Adding noise to training data

John.Hampshire@SPEECH2.CS.CMU.EDU John.Hampshire at SPEECH2.CS.CMU.EDU
Fri Nov 1 17:41:47 EST 1991


As a follow-on to Geoff's post on this topic...

Adding noise to the training set of any classifier (connectionist or
other, linear or non-linear) has the statistical effect of convolving
the PDF of the noise with the class-conditional densities of the RV
that generated the training samples (assuming the noise and the RV
are independent).  This can (in principle) help generalization,
because we typically have training sets that are so puny, we don't
begin to have a sufficient sample size to estimate with any degree of
precision the a-posteriori class distributions of the RV we're trying
to classify.  As a result, we get estimated a-posteriori distributions for
a training set size of n that are usually n scaled Dirac delta functions 
distributed in feature space (continuous RV case).  For discrete
RV's the estimated distributions are made up of Kronecker deltas...
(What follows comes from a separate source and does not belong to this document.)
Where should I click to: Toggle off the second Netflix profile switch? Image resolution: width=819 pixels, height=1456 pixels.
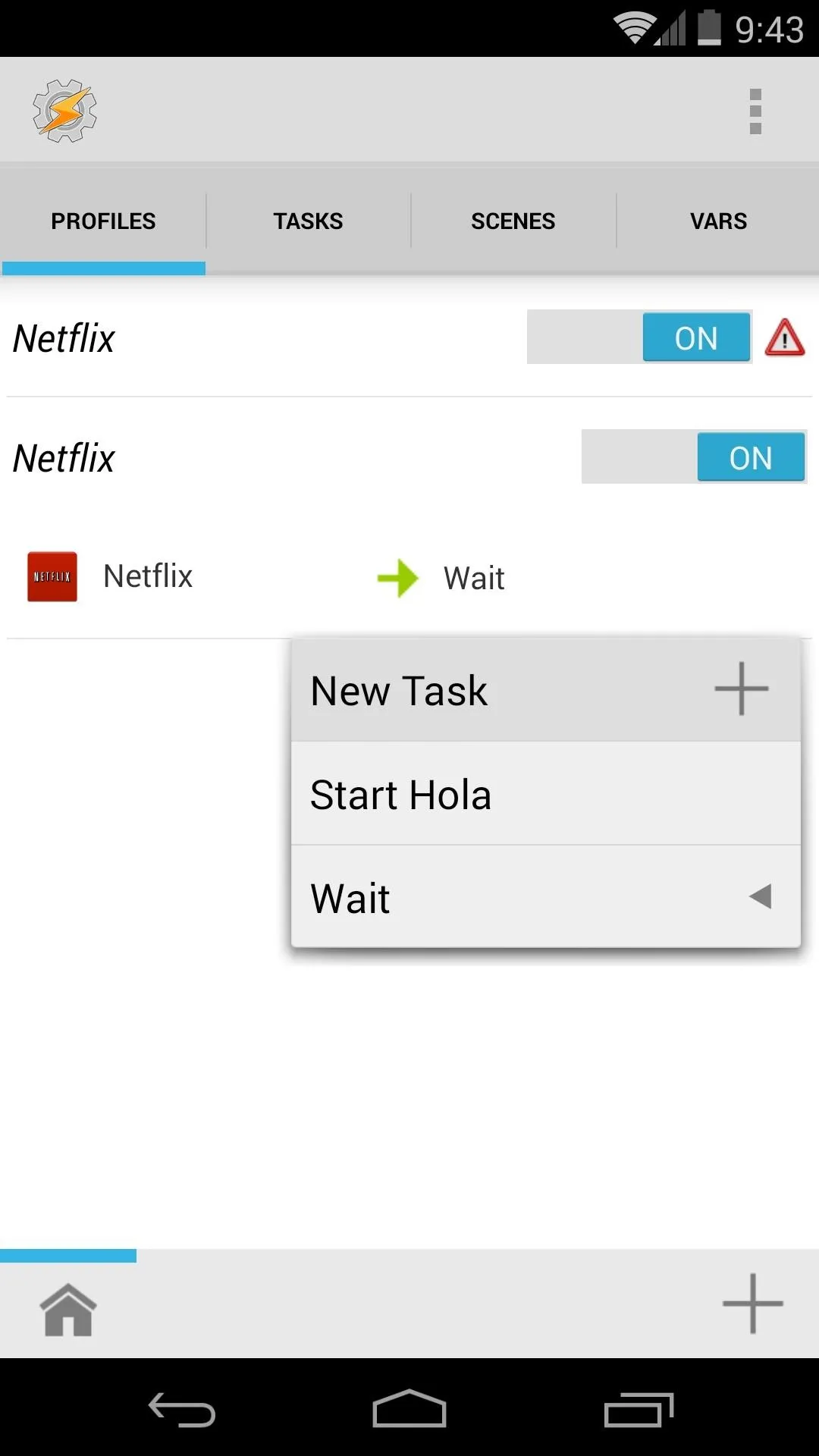point(694,457)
OK, so if you add noise to that, you're convolving the deltas with the
PDF of the noise (in the limit that you create an infinite number of
noisy versions of each original training vector).  This means that
you have fabricated a NEW set of a-posteriori class distributions ---
one that you hope will yield classification boundaries that are
better estimates of the TRUE a-posteriori class distributions
than all those original deltas.  Whether or not you succeed
depends critically on your choice of the PDF for the noise AND the
covariance matrix of that PDF.  In most cases the critical choice
comes down to a largely arbitrary guess.

So adding noise to improve generalization is something of an act of
desperation in the face of uncertainty... uncertainty about what kind
and how complex a classifier to build, uncertainty about the PDF of the
data being classified... uncertainty about lots of things.